Now, no one enjoys filling the coffers as much as Donald Trump. And as president, Trump wrote in an April 11 op-ed, he would enjoy something else:
The president of the United States is the commander in chief of our forces and has the ultimate responsibility when it comes to the conduct of American officials gathering intelligence about potential actions harmful to this country. I have made it clear in my campaign that I would support and endorse the use of enhanced interrogation techniques if the use of these methods would enhance the protection and safety of the nation. Though the effectiveness of many of these methods may be in dispute, nothing should be taken off the table when American lives are at stake. The enemy is cutting off the heads of Christians and drowning them in cages, and yet we are too politically correct to respond in kind.
As with so much else advocated by Donald Trump and his most ardent backers, the term "enhanced interrogation techniques" sounded better in the original German:
Before there were "enhanced interrogation techniques," there was verschärfte Vernehmung, (which means "enhanced interrogation techniques") developed by the Gestapo and the Sicherheitsdienst in 1937 and subject to a series of stringent rules. Now, as we have seen previously, there were extremely important differences between the Gestapo's interrogation rules and those approved by the Bush Administration. That's right - the Bush Administration rules are generally more severe, and include a number of practices that the Gestapo expressly forbade.
As Andrew Sullivan pointed out, during the war those German officers who went beyond the verschärfte Vernehmung were punished.
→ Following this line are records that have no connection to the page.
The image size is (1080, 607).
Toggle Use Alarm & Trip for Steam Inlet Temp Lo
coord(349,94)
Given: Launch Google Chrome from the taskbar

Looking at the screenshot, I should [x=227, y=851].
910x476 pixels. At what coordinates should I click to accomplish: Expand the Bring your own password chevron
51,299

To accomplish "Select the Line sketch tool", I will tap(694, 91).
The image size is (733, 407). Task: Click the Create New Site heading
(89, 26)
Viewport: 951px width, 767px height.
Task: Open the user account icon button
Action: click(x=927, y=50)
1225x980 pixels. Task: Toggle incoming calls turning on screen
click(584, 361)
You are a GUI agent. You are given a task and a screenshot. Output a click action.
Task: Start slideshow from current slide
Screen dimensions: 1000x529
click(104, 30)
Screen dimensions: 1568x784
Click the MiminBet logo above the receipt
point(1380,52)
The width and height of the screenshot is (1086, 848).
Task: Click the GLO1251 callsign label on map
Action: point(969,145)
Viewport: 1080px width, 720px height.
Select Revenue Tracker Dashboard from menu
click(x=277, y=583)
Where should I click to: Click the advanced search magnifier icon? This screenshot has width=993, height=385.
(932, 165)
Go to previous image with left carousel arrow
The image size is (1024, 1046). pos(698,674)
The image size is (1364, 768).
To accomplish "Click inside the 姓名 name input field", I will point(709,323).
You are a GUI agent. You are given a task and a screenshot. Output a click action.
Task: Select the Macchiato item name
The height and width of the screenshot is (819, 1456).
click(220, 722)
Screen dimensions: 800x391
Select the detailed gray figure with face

And after the war, as Scott Horton helpfully recalled, those who defended their brutality at the Nuremberg trials by saying they were "just following orders" or acting to prevent imminent attacks were put to death.
But that fate, some Republican zealots now insist, should be Hillary's. Many, many more believe she should be prosecuted and imprisoned for the unpardonable offense of disagreeing with the GOP. For emails and Benghazi, for the Iranian nuclear deal and the Russian reset button, they say, #LockHerUp. That, Dylan Matthews rightly warned in Vox, is criminalizing politics.
But when it came to actual crimes, as a nation we decided justice was too difficult, too dangerous, too untimely, and too inexpedient. Republicans politicized crime and we let them get away with it. Now, with the Bush torture team unpunished, a President Trump is promising to do much worse. At their convention in Cleveland, he and his followers taught us all a lesson about what we should have done and must do in the future.
#LockThemUp.
* Ironically, the New York Times may have saved the 2004 re-election of President George W. Bush when it agreed to withhold publication until December 2005 of its story of illicit domestic surveillance by the National Security Agency. That bombshell, which included the revelation that then FBI Director Robert Mueller III and Deputy Attorney General James Comey threatened to resign over the NSA program then in place, might have thrown the election to Democrat John Kerry in November 2004.